Oil Slides and Wall Street Rallies as Hormuz Shipping Route Reopens, Easing War-Driven Market Jitters.

Global financial markets staged a sharp reversal on Friday as easing geopolitical tensions around the Middle East triggered a broad relief rally across equities and a steep sell-off in crude oil prices. The catalyst was a statement from Iran indicating that the Strait of Hormuz would remain “completely open” for commercial shipping during the ongoing ceasefire period—an announcement that immediately calmed fears of a prolonged disruption to one of the world’s most critical energy corridors.

The development sent benchmark oil prices tumbling. Brent crude fell by 13% to $86.30 per barrel, while West Texas Intermediate (WTI) dropped by the same margin to $79.20. Both benchmarks hit their lowest levels since early March, unwinding a significant portion of the geopolitical risk premium that had built up during recent hostilities.

The reassurance came via Iranian Foreign Minister Seyed Abbas Araghchi, who stated on social media platform X that, in line with the ceasefire arrangements, commercial passage through the Strait of Hormuz would remain fully open for the duration of the truce. The strait is a vital artery for global energy flows, with a substantial share of the world’s seaborne oil transiting through its narrow waters.

Markets interpreted the announcement as a meaningful de-escalation. In Washington, former U.S. President Donald Trump confirmed that Israel and Lebanon had agreed to a 10-day ceasefire, adding further momentum to risk sentiment. He also posted that Iran had declared the Strait of Hormuz open for full passage, while noting that U.S. naval operations tied to the broader transaction process with Iran would continue until negotiations are fully completed.

Equities surge as risk appetite returns

Wall Street responded with a powerful rally. The Dow Jones Industrial Average jumped 1,032 points, or 2.1%, fully recovering losses accumulated since the escalation of the Iran-related conflict. The S&P 500 rose 1.3%, while the Nasdaq Composite gained 1.6%, extending its recovery streak after already reclaiming war-driven losses earlier in the week.

The technology-heavy Nasdaq has now risen for 12 consecutive trading sessions, marking its longest winning streak since 2009. A further advance would push it into territory not seen since 1992.

Investor sentiment has been buoyed throughout the month by a combination of diplomatic progress and easing energy pressures. Since its recent low on March 30, the S&P 500 has surged more than 12%, reflecting one of the strongest short-term rebounds in recent memory.

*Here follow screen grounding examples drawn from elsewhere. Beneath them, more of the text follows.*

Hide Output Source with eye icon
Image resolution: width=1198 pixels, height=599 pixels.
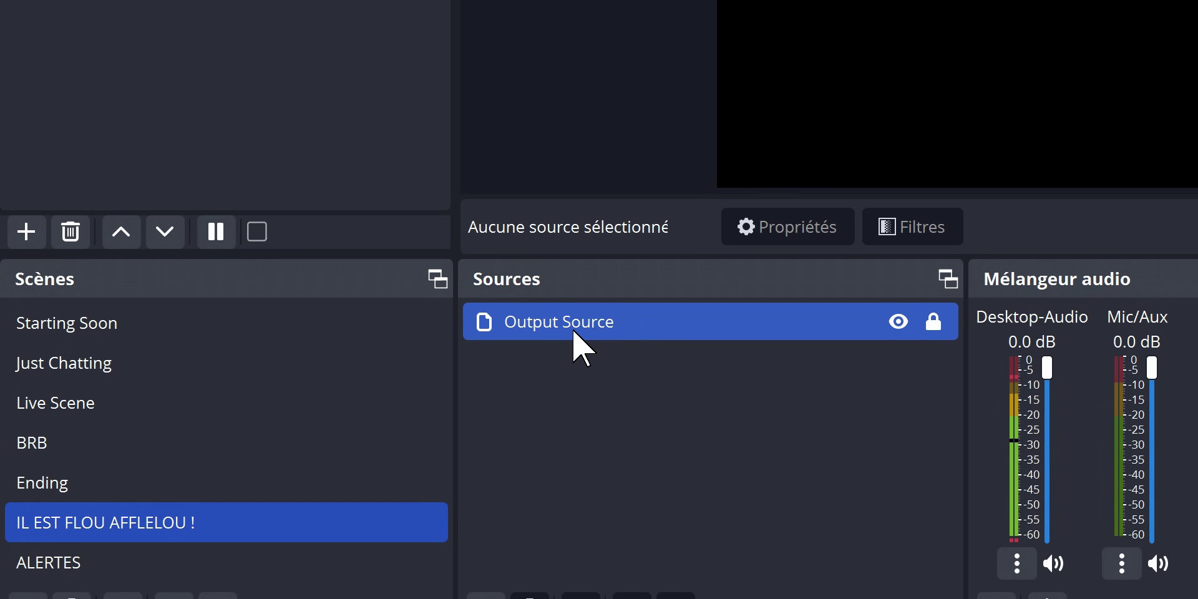[x=898, y=322]
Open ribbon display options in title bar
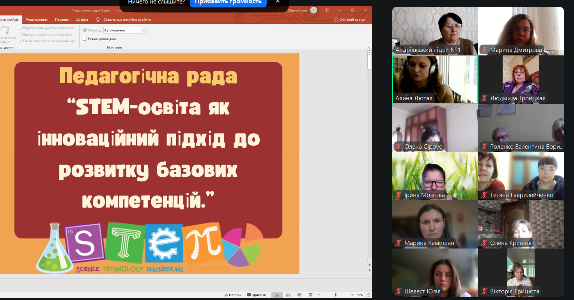 tap(327, 10)
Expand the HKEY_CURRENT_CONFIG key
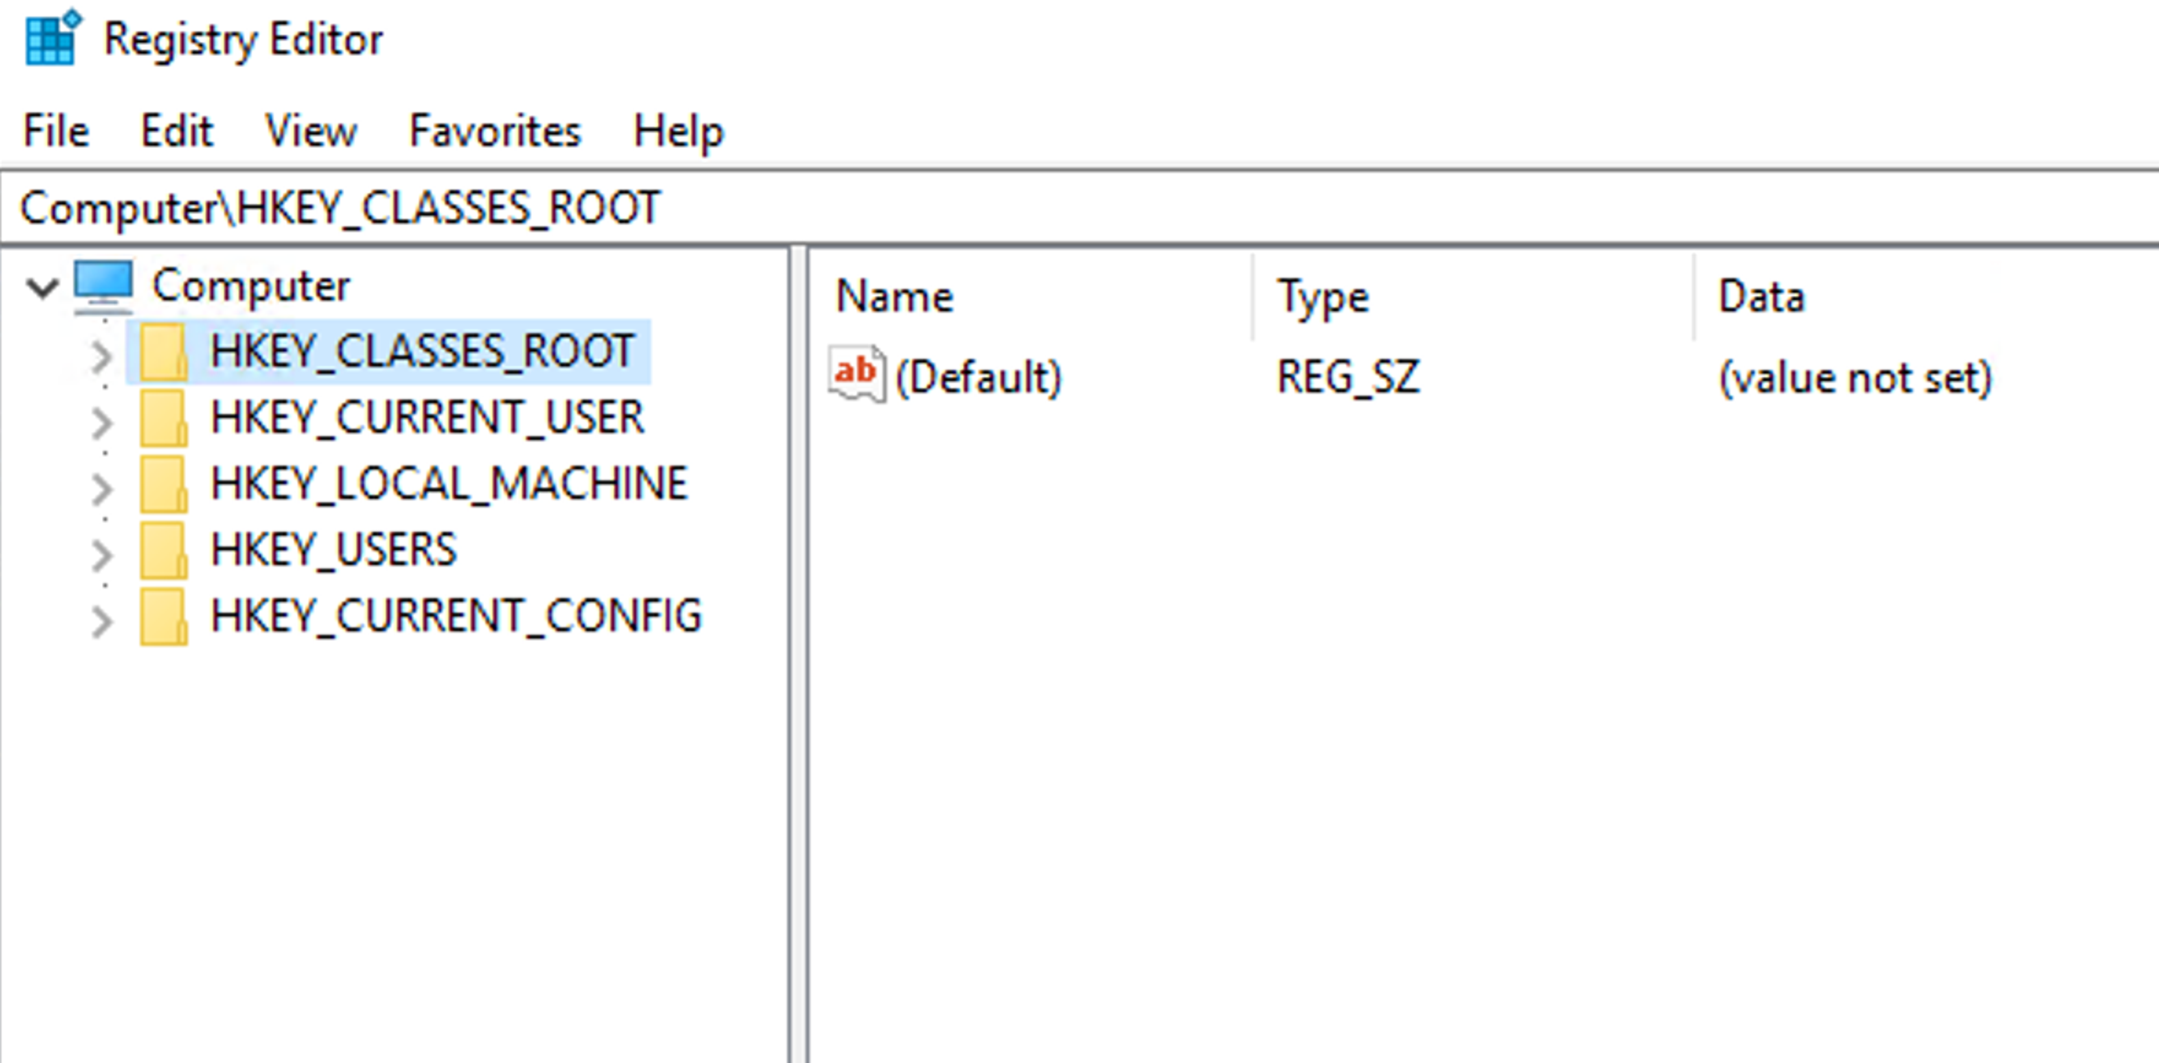2159x1063 pixels. 101,622
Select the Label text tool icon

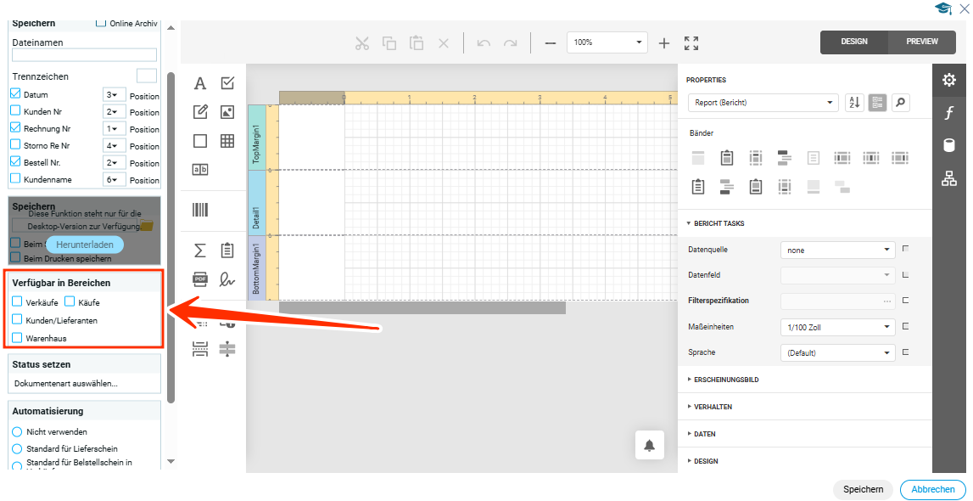click(200, 83)
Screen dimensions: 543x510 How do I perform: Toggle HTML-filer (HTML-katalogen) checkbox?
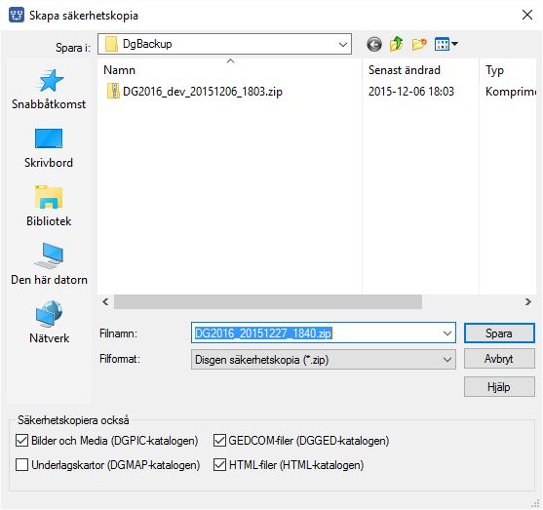click(219, 464)
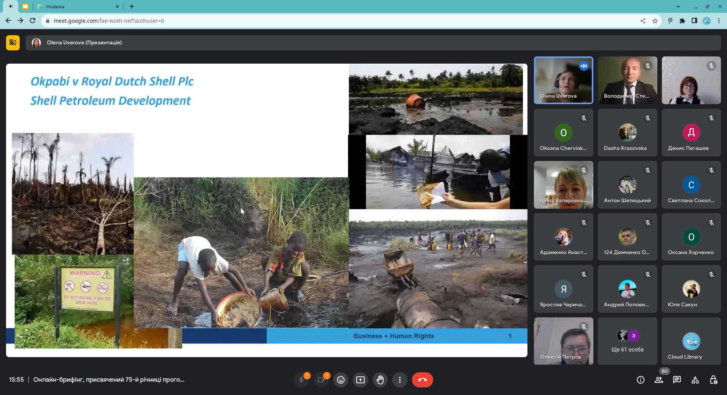This screenshot has width=727, height=395.
Task: Expand the Chrome tab search chevron
Action: [678, 6]
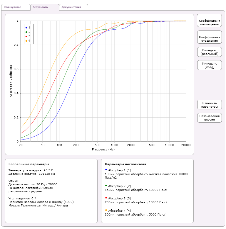This screenshot has height=229, width=226.
Task: Open the Калькулятор tab
Action: pyautogui.click(x=13, y=7)
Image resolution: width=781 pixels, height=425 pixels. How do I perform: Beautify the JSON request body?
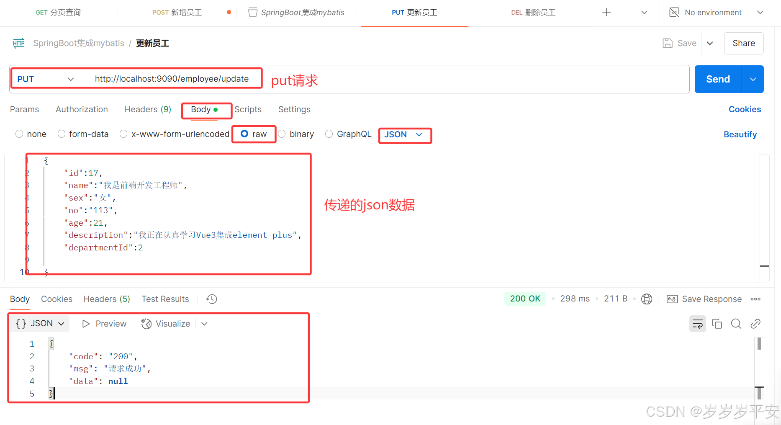[740, 134]
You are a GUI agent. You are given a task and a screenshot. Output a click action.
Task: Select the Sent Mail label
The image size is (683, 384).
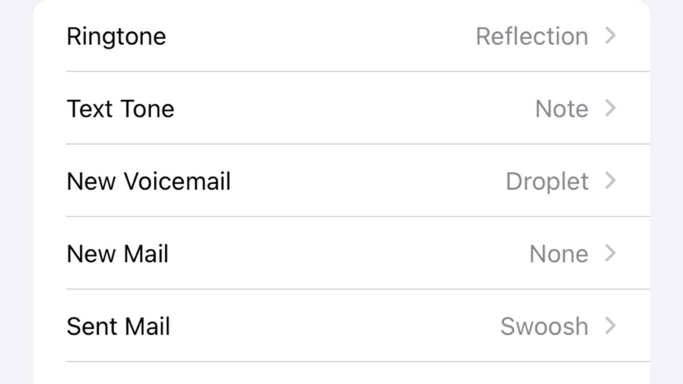click(x=118, y=327)
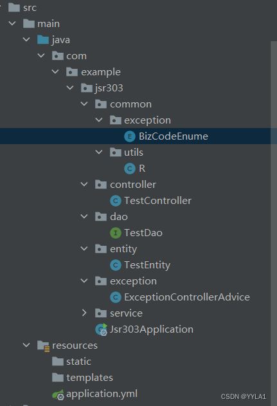277x406 pixels.
Task: Expand the service package
Action: click(84, 313)
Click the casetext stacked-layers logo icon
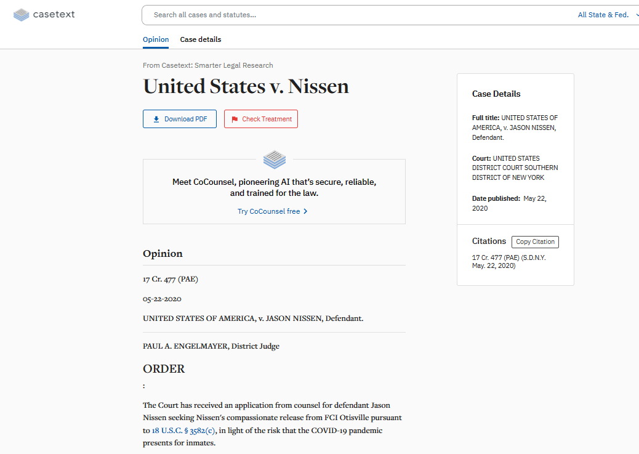639x454 pixels. pos(21,15)
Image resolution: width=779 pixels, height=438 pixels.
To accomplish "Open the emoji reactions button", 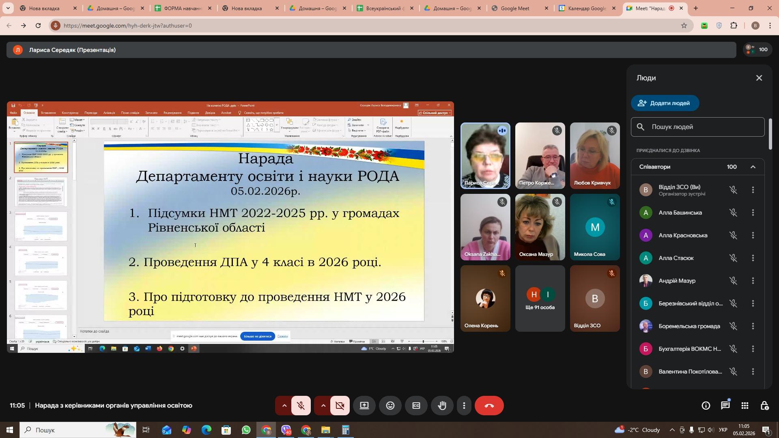I will (390, 406).
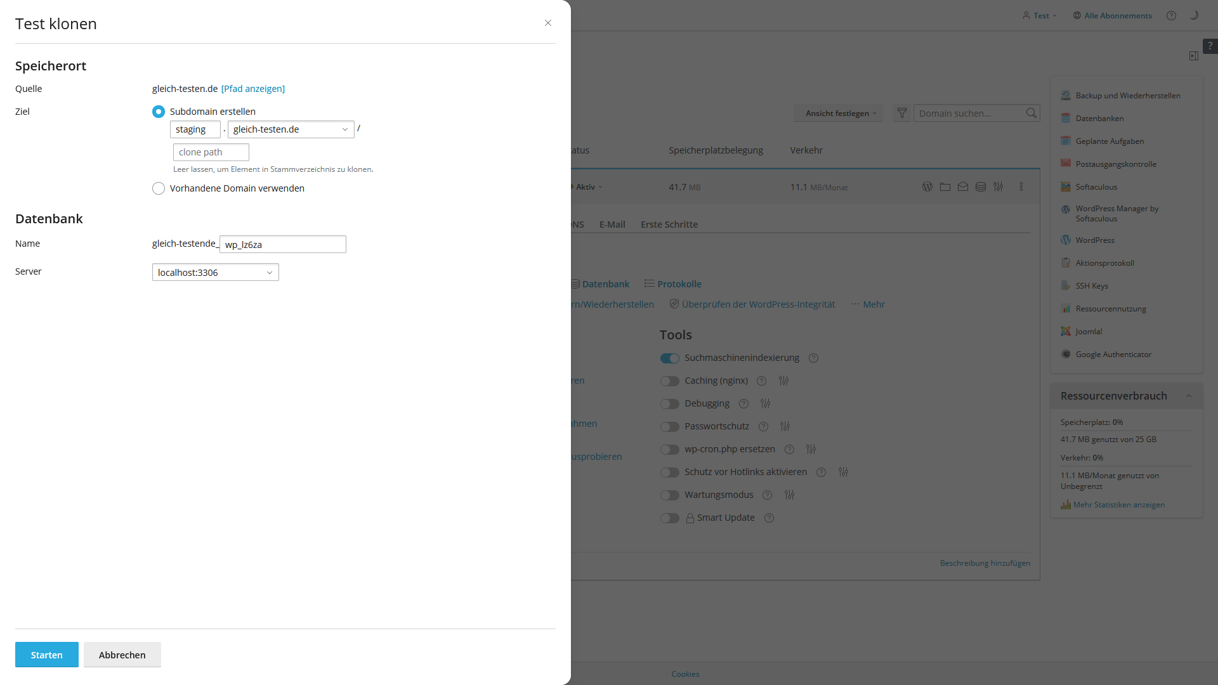This screenshot has width=1218, height=685.
Task: Open hosting settings via the sliders icon
Action: pyautogui.click(x=999, y=186)
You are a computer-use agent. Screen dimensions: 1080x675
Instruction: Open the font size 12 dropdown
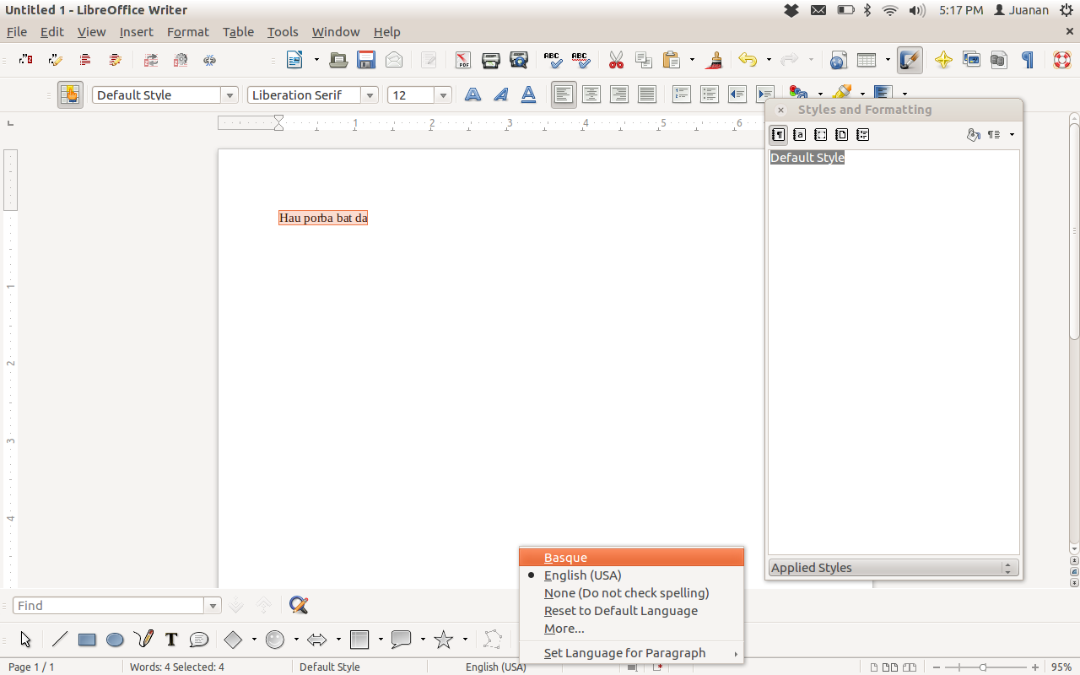[x=443, y=95]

Oil relief drives bond and equity optimism

The easing of supply disruption fears also rippled through the bond market. Treasury yields declined as investors priced in lower inflation risks tied to falling energy costs and improved global trade stability.

Still, analysts cautioned against interpreting the move as a definitive resolution. Doug Beath, global equity strategist at Wells Fargo Investment Institute, noted that while short-term sentiment is heavily influenced by the free flow of oil, underlying geopolitical risks remain unresolved. “Everything still depends on how the negotiations continue,” he warned.

Strait of Hormuz remains a strategic pressure point

The Strait of Hormuz, one of the most strategically important chokepoints in global energy trade, has been at the centre of market anxiety throughout the conflict. Any disruption in the waterway—through which a significant portion of the world’s oil supply passes—typically triggers immediate volatility in energy markets and global equities.

Friday’s announcement that the passage would remain open, even temporarily, was enough to prompt rapid repositioning across asset classes, with traders unwinding safe-haven bets and rotating back into risk assets.

Still elevated from pre-conflict levels

Despite the sharp decline, oil prices remain above pre-conflict levels. Brent crude continues to trade well above its earlier benchmark of around $73 per barrel, while WTI is still elevated compared with its prior $67 range. This suggests that while immediate fears have eased, markets are still pricing in a degree of geopolitical uncertainty.

The overall tone across markets remains cautiously optimistic—driven by de-escalation signals, but tempered by the recognition that the durability of the ceasefire and diplomatic progress will ultimately determine whether the current relief rally holds.